It is a belief in the investment world that if you want to see some progress in your portfolio, then you should deal in quantity over quality. This lead to the conclusion that you need bulk investments in order to ever see the face of profits. However, this is not the only way to make the most of your investments. And, this is where Systematic Investment Plans or SIPs come in, helping you invest a little at a time to end up with a good corpus of savings.

If you are leaving your savings each month in your bank account, be prepared to be satisfied with a measly interest rate of 4%, which will neither help you build a good sum nor counter the effects of inflation. On the other hand, even if you put away the smallest amount of ₹500 each month towards a mutual fund in the form of systematic investments, you can see your investment grow right before your eyes.

Here’s a look at the major ways in which SIPs win over bank accounts and many other forms of investment.

The Power of Compounding

The power of compounding will generate the necessary funds to make your financial dreams a reality. When you choose to put in regular investments, systematically, you gain the advantage of multiplying returns via compounding. This essentially means that the returns that you get from the investment becomes part of the investment itself in the next compounding cycle, thereby generating superior returns with each cycle. A scheme that has higher rate of return would generate positive results in a shorter timeframe, whereas a scheme that has lower return rates would generate the same results in a longer timeframe. But, the end result would be the same.

# [Recorded data]
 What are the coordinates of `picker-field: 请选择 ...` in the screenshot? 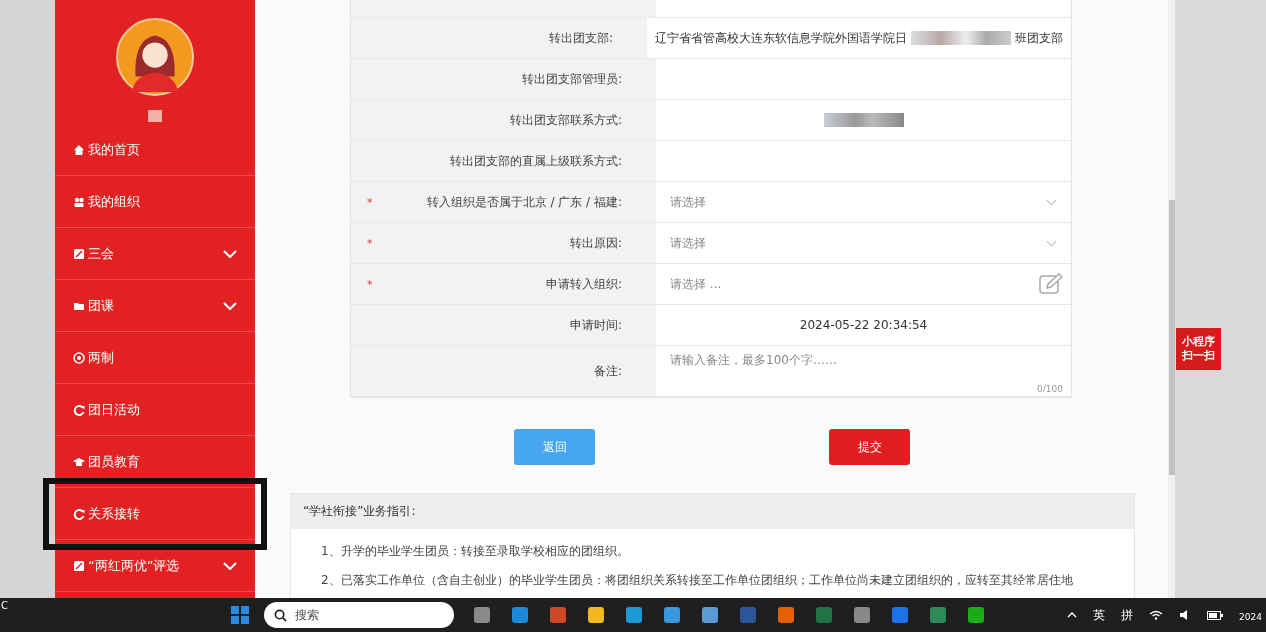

# [What the exercise asks]
Carry on writing the piece on systematic investment plans, picking up after its last sentence. The data isn't needed here.

# [Response]
The Advantage of Cost Averaging

Cost Averaging is another powerful concept that's applicable to SIPs. When we start with a fixed amount at regular intervals across a longer time frame, those fixed regular investment would generate a better outcome than a lumpsum investment. This is because the costs would average out over the long term, regardless of market volatility.

By utilizing these two core principles of investment, SIPs have proven to be a powerful and safe tool for investment. Since, even the most skilled investor is unable to accurately time the market 100% of the times, it only makes sense to invest in a fund that includes different assets, diversifying your portfolio and relieving you of the stress of monitoring the markets.